**Data shown:**
++++++++++
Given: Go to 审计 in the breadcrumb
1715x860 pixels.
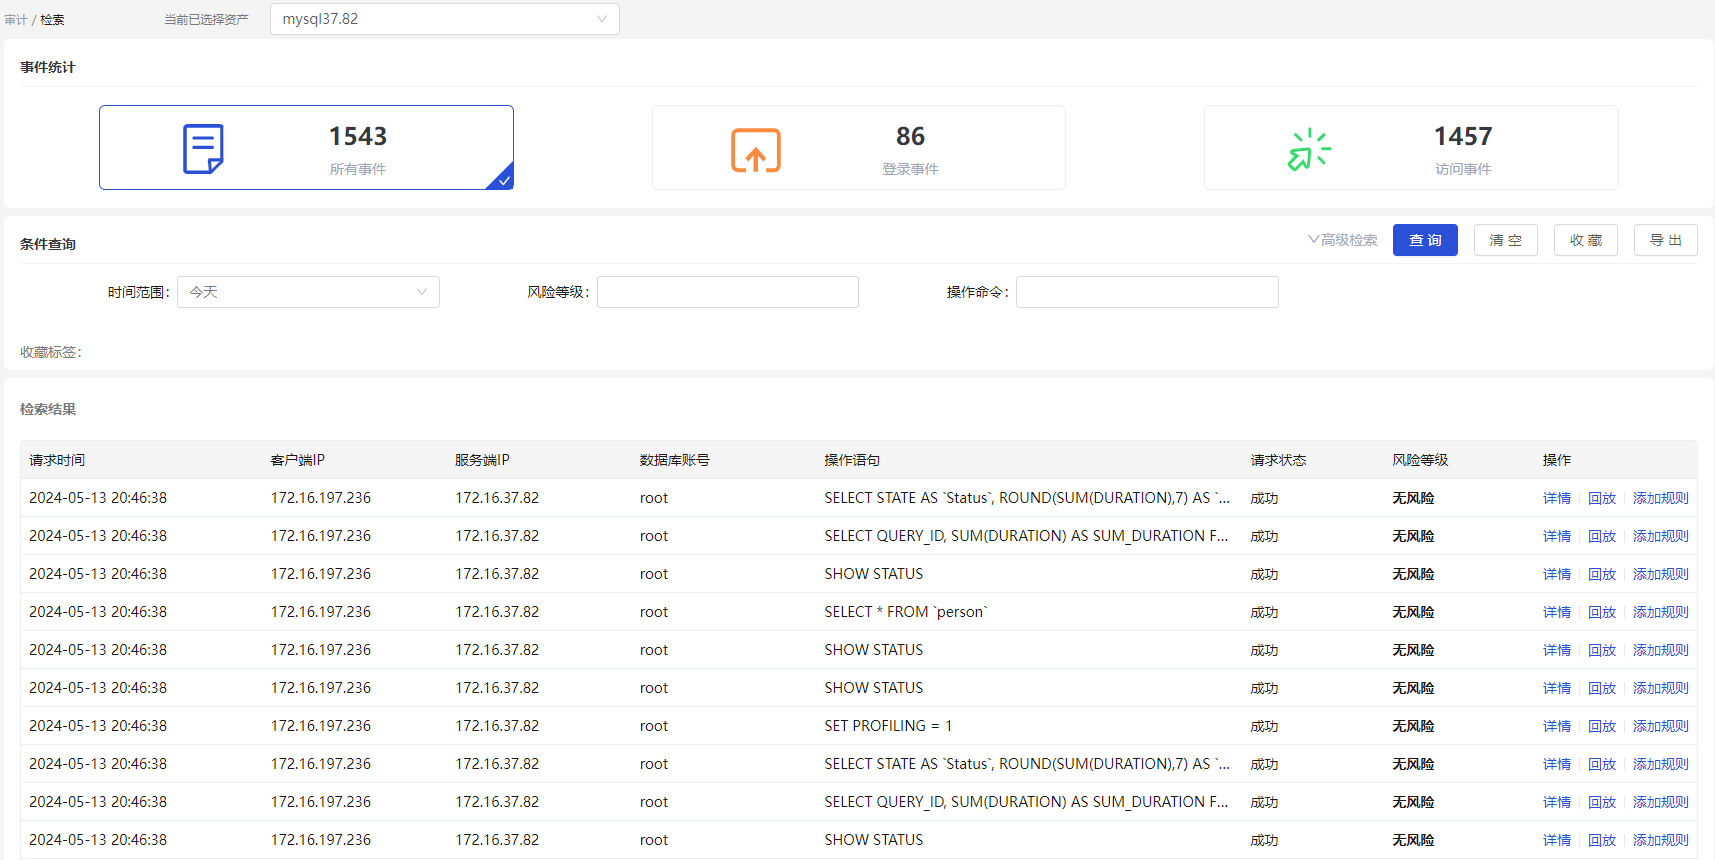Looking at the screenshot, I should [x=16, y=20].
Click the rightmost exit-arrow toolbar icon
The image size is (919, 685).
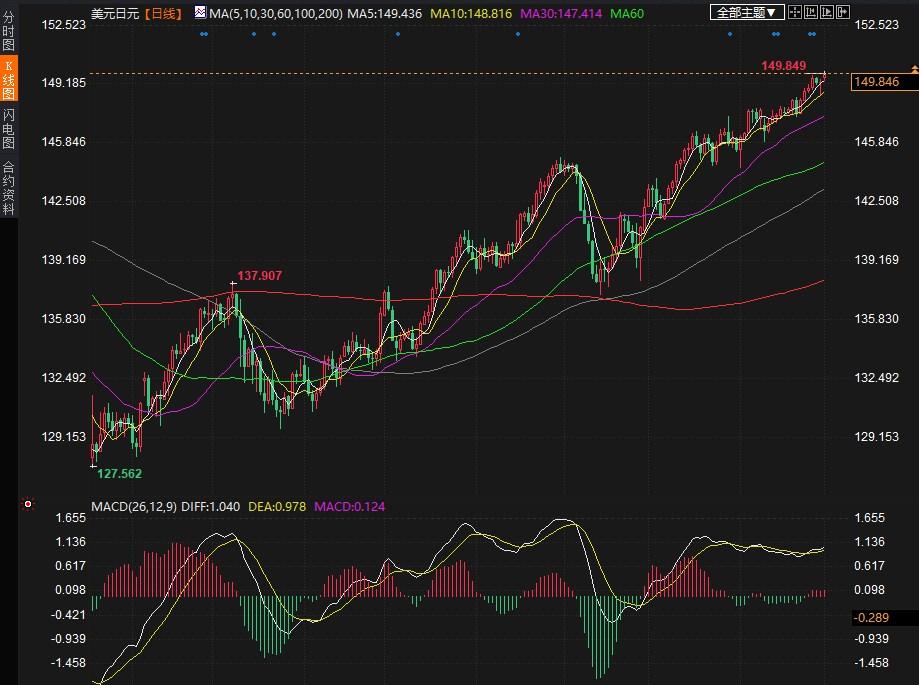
++++++++++
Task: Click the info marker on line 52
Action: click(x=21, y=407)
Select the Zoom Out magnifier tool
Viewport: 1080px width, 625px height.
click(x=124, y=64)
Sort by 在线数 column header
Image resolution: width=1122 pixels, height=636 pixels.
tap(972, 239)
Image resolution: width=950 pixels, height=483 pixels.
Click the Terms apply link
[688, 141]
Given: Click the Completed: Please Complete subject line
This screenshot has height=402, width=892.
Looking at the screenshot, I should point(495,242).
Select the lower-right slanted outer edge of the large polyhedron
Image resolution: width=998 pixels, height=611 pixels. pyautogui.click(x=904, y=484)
++++++++++
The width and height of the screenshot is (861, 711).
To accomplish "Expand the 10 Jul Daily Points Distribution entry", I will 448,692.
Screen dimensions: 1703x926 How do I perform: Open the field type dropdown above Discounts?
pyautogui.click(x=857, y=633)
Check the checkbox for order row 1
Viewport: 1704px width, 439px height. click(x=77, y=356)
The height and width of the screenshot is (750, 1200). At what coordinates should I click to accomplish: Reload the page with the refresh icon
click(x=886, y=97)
++++++++++
**Task item:** Show every line in the entries where the string "Given" occurs.

**Solution to the problem:**
Given: Go to 审计 in the breadcrumb
Given: Click the Completed: Please Complete subject line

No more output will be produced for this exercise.